Work required => Write out all of the entries, matching the original exactly.

Extracted records below:

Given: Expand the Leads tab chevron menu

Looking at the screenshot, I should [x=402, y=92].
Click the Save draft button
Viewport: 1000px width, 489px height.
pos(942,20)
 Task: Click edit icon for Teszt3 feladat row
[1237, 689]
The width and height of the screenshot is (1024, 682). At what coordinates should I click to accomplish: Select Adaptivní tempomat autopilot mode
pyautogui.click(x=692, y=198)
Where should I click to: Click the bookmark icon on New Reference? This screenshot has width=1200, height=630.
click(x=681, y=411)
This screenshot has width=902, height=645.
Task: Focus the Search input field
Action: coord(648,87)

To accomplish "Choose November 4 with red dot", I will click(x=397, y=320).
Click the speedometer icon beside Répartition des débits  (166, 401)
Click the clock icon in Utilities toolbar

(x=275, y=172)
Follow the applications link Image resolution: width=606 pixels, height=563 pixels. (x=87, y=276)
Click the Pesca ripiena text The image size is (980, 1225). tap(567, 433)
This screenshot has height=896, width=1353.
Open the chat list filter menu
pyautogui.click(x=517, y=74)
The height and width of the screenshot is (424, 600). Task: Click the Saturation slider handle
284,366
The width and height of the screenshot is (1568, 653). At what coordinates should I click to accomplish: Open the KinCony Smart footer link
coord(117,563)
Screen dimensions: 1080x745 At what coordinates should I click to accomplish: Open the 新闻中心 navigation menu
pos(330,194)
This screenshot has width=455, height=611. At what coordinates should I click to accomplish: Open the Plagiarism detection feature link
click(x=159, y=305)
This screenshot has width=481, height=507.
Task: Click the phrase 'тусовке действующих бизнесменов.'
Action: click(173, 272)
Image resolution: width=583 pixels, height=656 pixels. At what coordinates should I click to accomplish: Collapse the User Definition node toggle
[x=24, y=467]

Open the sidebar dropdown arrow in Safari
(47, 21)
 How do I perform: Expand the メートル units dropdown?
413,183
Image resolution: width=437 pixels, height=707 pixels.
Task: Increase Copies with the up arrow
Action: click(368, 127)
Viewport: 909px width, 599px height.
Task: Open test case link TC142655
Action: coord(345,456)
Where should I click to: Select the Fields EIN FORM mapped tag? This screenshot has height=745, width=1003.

End of Extracted records.

Result for this task =>
Given: Expand the Leads tab chevron menu

Looking at the screenshot, I should [x=402, y=92].
Click the Save draft button
Viewport: 1000px width, 489px height.
pos(942,20)
 Task: Click edit icon for Teszt3 feladat row
[1237, 689]
The width and height of the screenshot is (1024, 682). At what coordinates should I click to accomplish: Select Adaptivní tempomat autopilot mode
pyautogui.click(x=692, y=198)
Where should I click to: Click the bookmark icon on New Reference? This screenshot has width=1200, height=630.
click(x=681, y=411)
This screenshot has width=902, height=645.
Task: Focus the Search input field
Action: coord(648,87)

To accomplish "Choose November 4 with red dot", I will click(x=397, y=320).
Click the speedometer icon beside Répartition des débits  (166, 401)
Click the clock icon in Utilities toolbar

(x=275, y=172)
Follow the applications link Image resolution: width=606 pixels, height=563 pixels. (x=87, y=276)
Click the Pesca ripiena text The image size is (980, 1225). tap(567, 433)
This screenshot has height=896, width=1353.
Open the chat list filter menu
pyautogui.click(x=517, y=74)
The height and width of the screenshot is (424, 600). Task: Click the Saturation slider handle
284,366
The width and height of the screenshot is (1568, 653). At what coordinates should I click to accomplish: Open the KinCony Smart footer link
coord(117,563)
Screen dimensions: 1080x745 At what coordinates should I click to accomplish: Open the 新闻中心 navigation menu
pos(330,194)
This screenshot has width=455, height=611. At what coordinates should I click to accomplish: Open the Plagiarism detection feature link
click(x=159, y=305)
This screenshot has width=481, height=507.
Task: Click the phrase 'тусовке действующих бизнесменов.'
Action: click(173, 272)
Image resolution: width=583 pixels, height=656 pixels. At what coordinates should I click to accomplish: Collapse the User Definition node toggle
[x=24, y=467]

Open the sidebar dropdown arrow in Safari
(47, 21)
 How do I perform: Expand the メートル units dropdown?
413,183
Image resolution: width=437 pixels, height=707 pixels.
Task: Increase Copies with the up arrow
Action: click(368, 127)
Viewport: 909px width, 599px height.
Task: Open test case link TC142655
Action: coord(345,456)
Where should I click to: Select the Fields EIN FORM mapped tag? This screenshot has height=745, width=1003.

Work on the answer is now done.